— start of Data section —

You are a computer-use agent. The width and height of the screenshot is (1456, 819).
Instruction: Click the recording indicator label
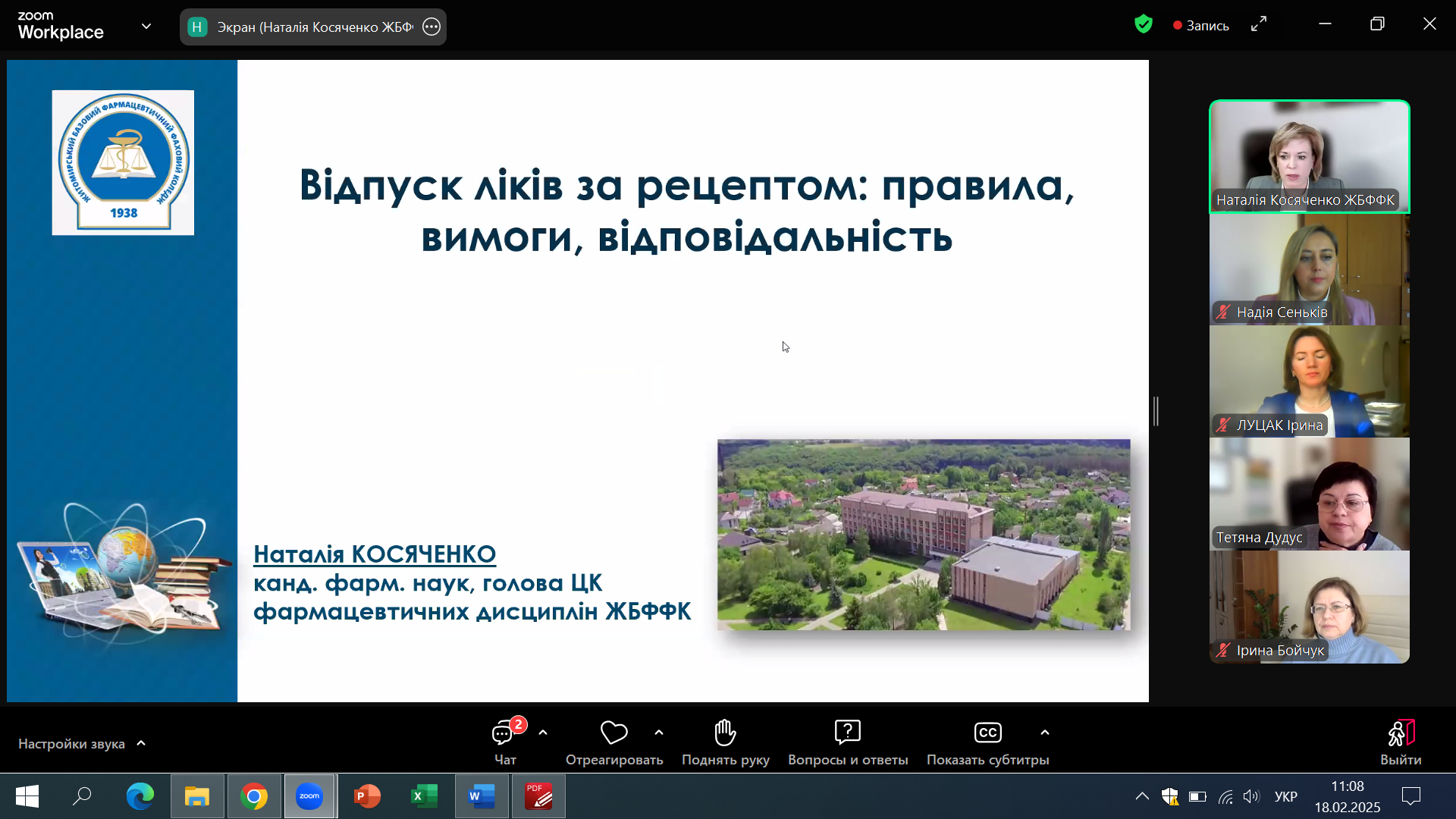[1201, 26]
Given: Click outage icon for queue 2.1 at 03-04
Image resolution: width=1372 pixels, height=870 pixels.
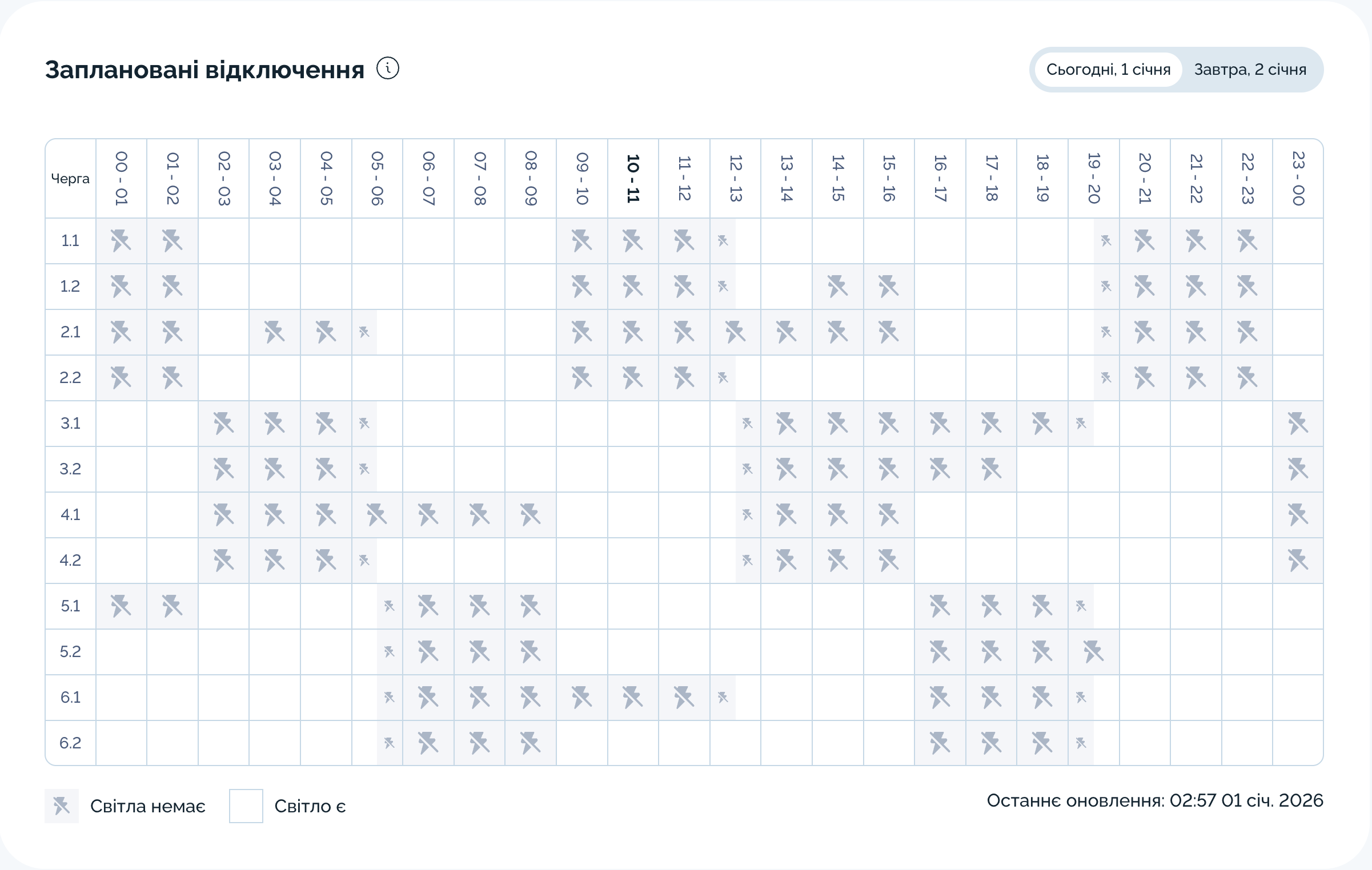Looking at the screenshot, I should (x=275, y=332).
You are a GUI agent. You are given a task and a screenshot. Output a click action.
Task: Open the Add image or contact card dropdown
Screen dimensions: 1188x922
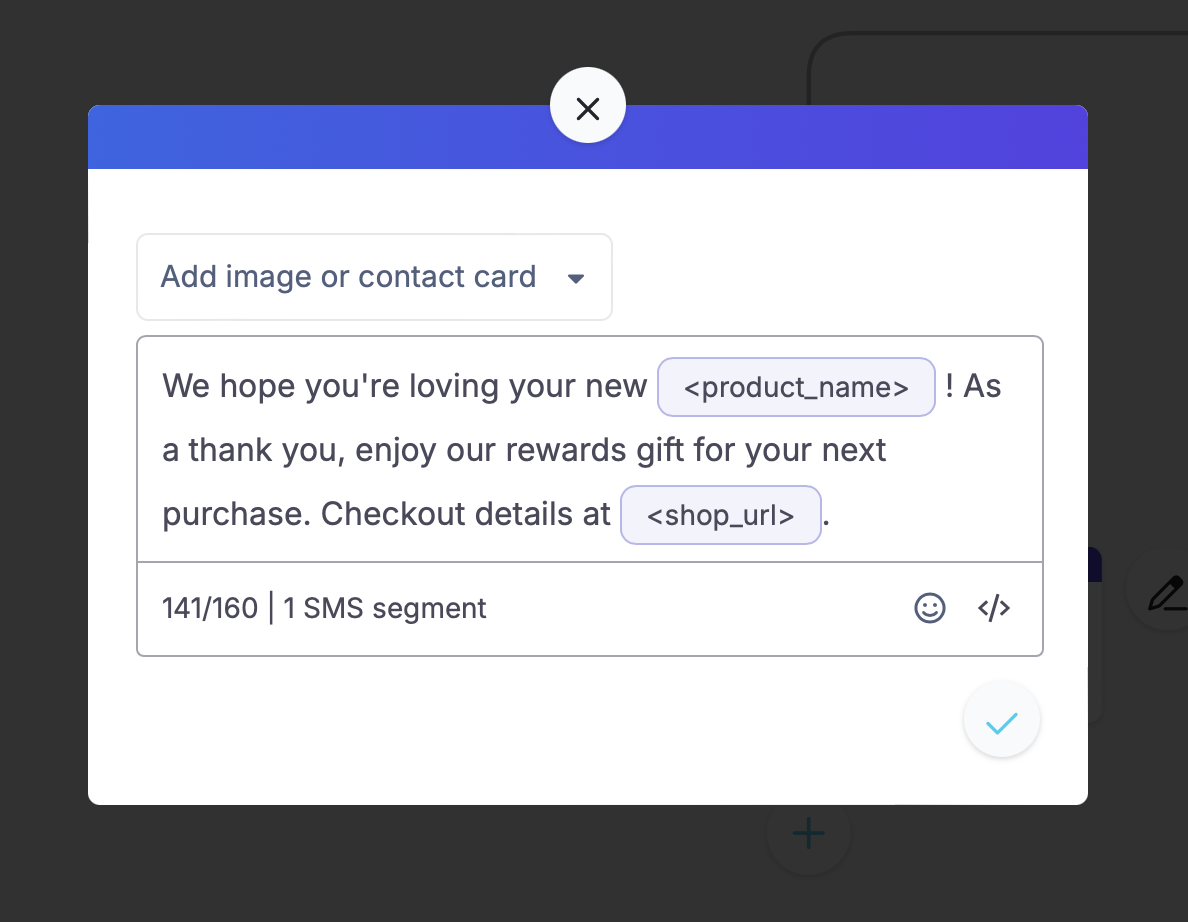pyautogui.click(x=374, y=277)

— end of Data section —
— start of Data section —

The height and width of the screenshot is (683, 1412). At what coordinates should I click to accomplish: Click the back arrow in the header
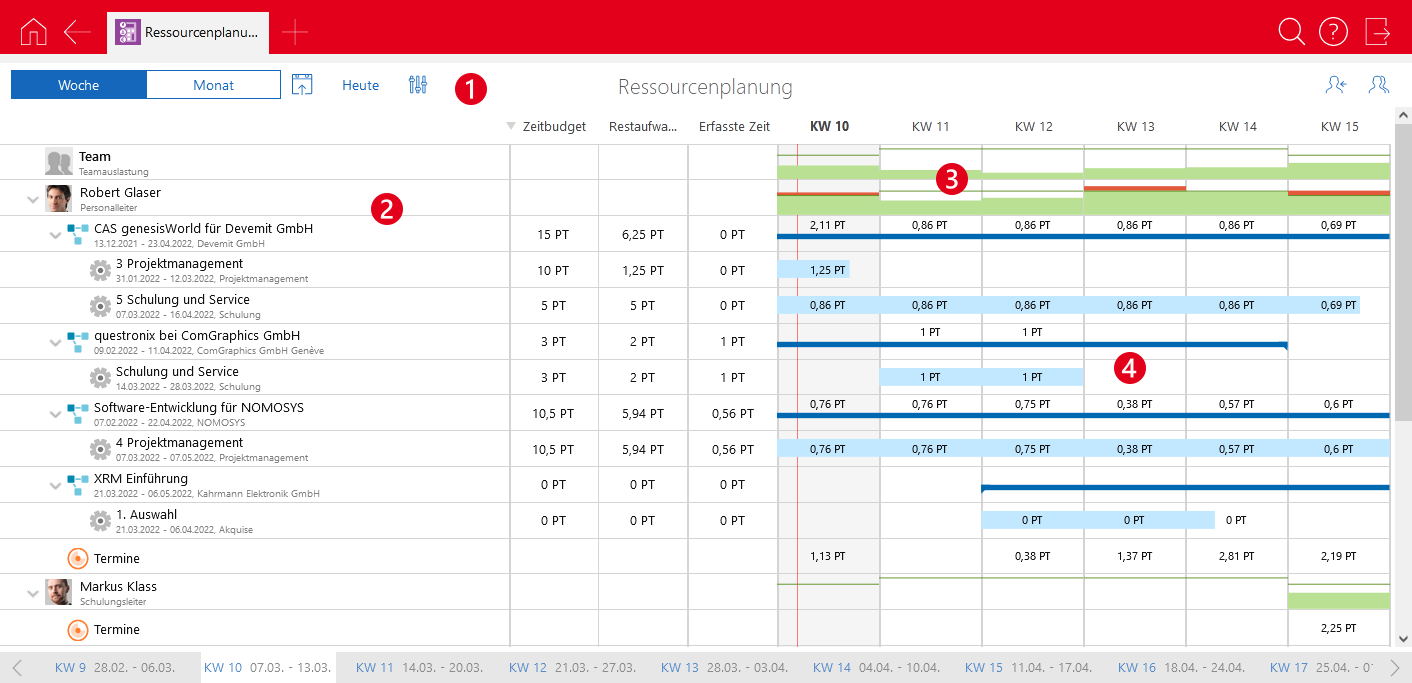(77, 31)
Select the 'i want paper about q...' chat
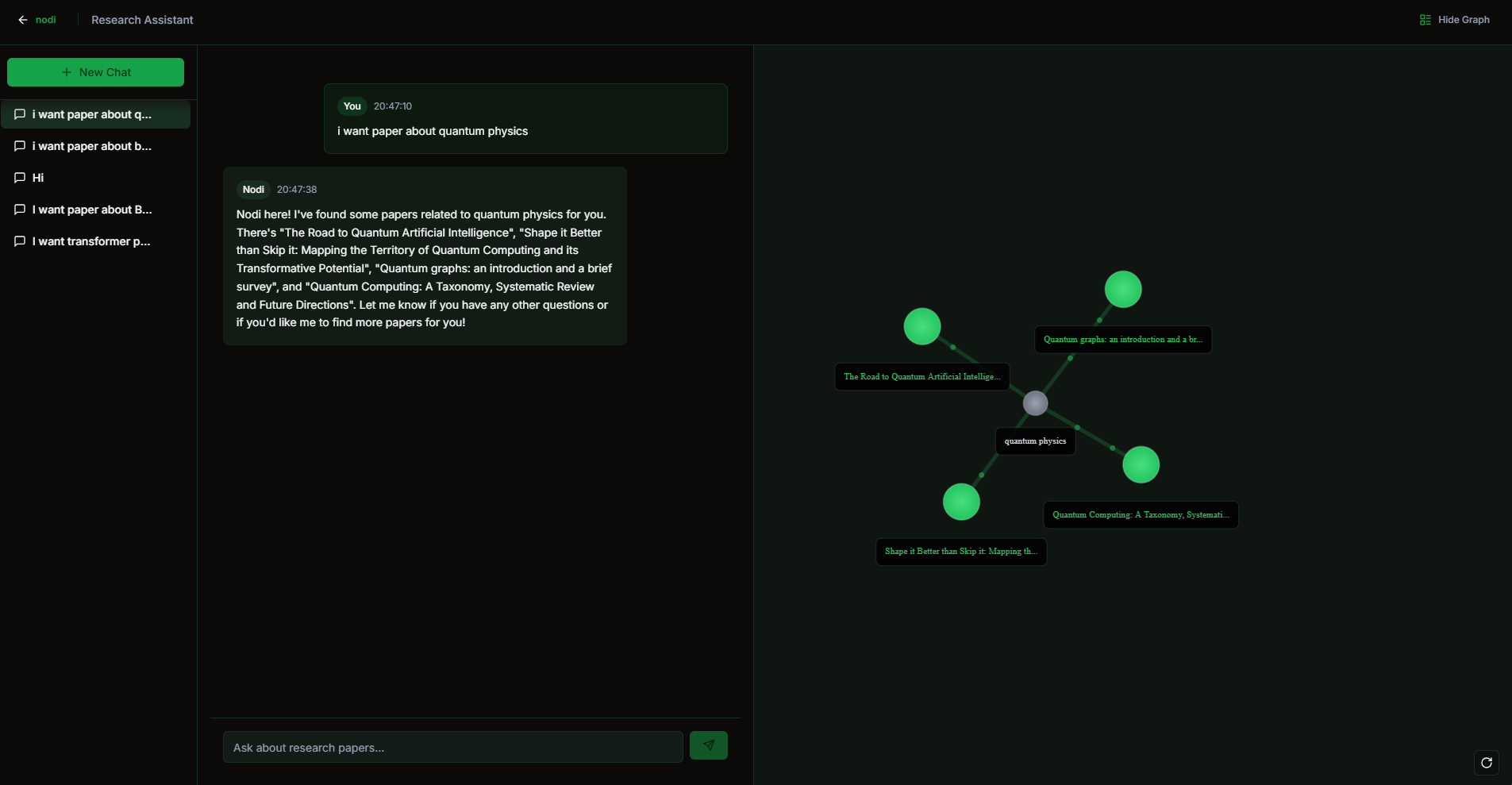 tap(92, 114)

— end of Data section —

**Task objective:**
Reproduce the items word for word, starting at the line containing "You are a computer-use" and ending after the line containing "pyautogui.click(x=374, y=277)". Omit the pictures from your output.

**Solution for this problem:**
You are a computer-use agent. The width and height of the screenshot is (1456, 819).
Instruction: Click the recording indicator label
[1201, 26]
Given: Click outage icon for queue 2.1 at 03-04
Image resolution: width=1372 pixels, height=870 pixels.
Looking at the screenshot, I should (x=275, y=332).
You are a GUI agent. You are given a task and a screenshot. Output a click action.
Task: Open the Add image or contact card dropdown
Screen dimensions: 1188x922
pyautogui.click(x=374, y=277)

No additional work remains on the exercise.